Emar Matha or Embar Mutt is a matha located in the south-eastern corner of Jagannath Temple, Puri outside the main Prakara near Kalikadevi Sahi.

This was one of the biggest and largest Mutt in Puri and Odisha which was demolished for beautification and need for space around the temple.
Biswanath Das (1911-1995) was one of the key figure associated with the Mutt and served the Mutt during Ramanuja II. A statesman and intellectual, he was an avid reader and had excellent command of Sanskrit, Odia and Bengali and is known to have read more than 1000 books that once were in the Mutt’s Raghunandan library, the oldest library of Puri before it was demolished for beautification project around the temple. People far from the Odisha state would visit him for consultation on legal matters. During his time with Mutt as advisor which he served for more than 60 years, three Mahants were made in those six decades. He used to reside in Daitapara Sahi, Puri.

History
Ramanujacharya while coming to Puri established this Mutt.

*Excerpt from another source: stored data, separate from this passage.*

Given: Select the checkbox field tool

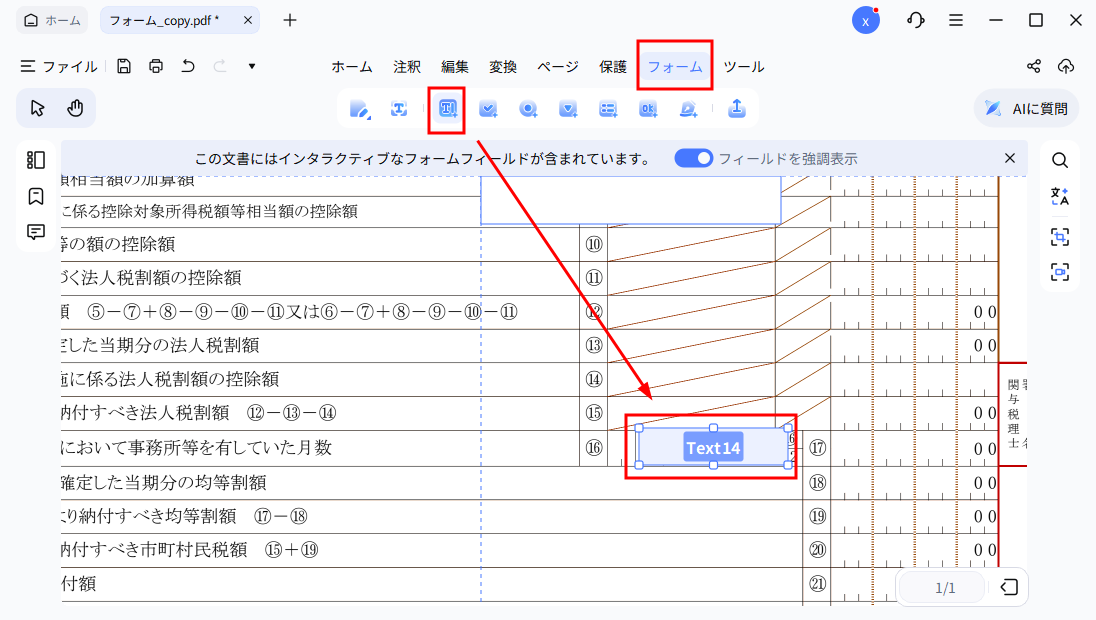Looking at the screenshot, I should (x=488, y=109).
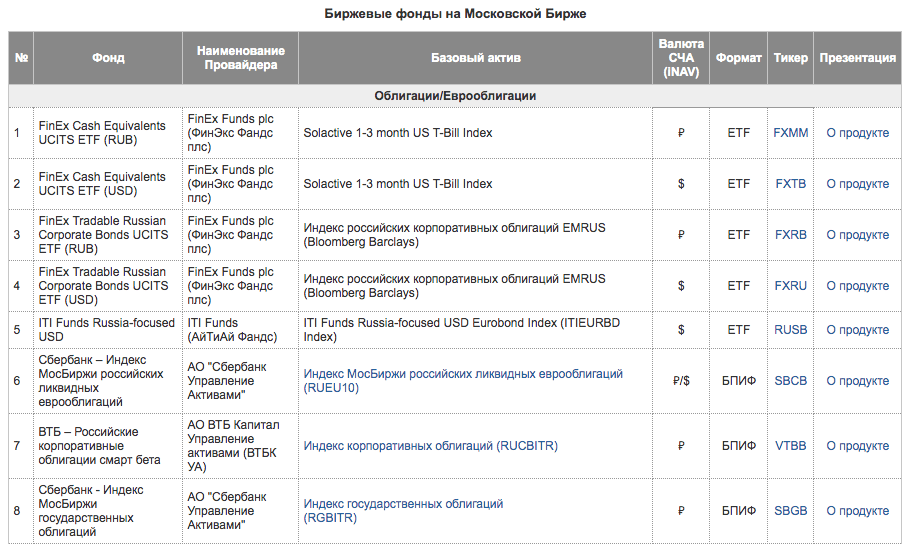The image size is (904, 544).
Task: Click the corporate bonds index RUCBITR link
Action: tap(430, 446)
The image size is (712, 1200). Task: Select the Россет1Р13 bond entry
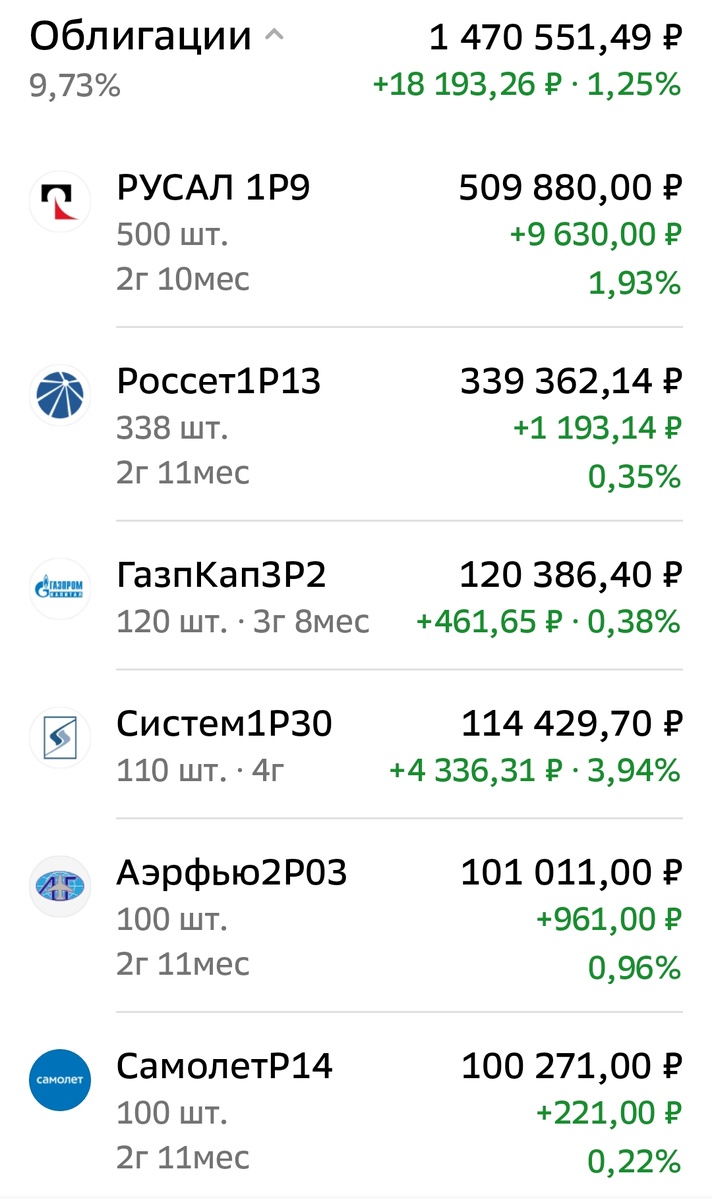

It is said that Govindacharya (Govinda acharya) was the first pontif of this matha. Govindacharya was given the name Emperumannar, which means my lord in Tamil. Some of the disciples argued that if they call Govindacharya "my lord" then it may insult their Guru and Narayana, so Ramanuja changed his name to Embar.  Govindacharya was a cousin brother of Srimad Ramanuja, and he saved Ramanuja from Yadavaprakasha's conspiracy. The matha houses images of Krishna and Radha along with Rama parivaar.

Archaeology
The doorjambs of Emar mutt are noteworthy to see. It has all features of Kalingan architecture. The mutt was renovated during Maratha ruling on Orissa. The followers of this mutt belong to Thengalai sect of Srivaishnava sampradaya.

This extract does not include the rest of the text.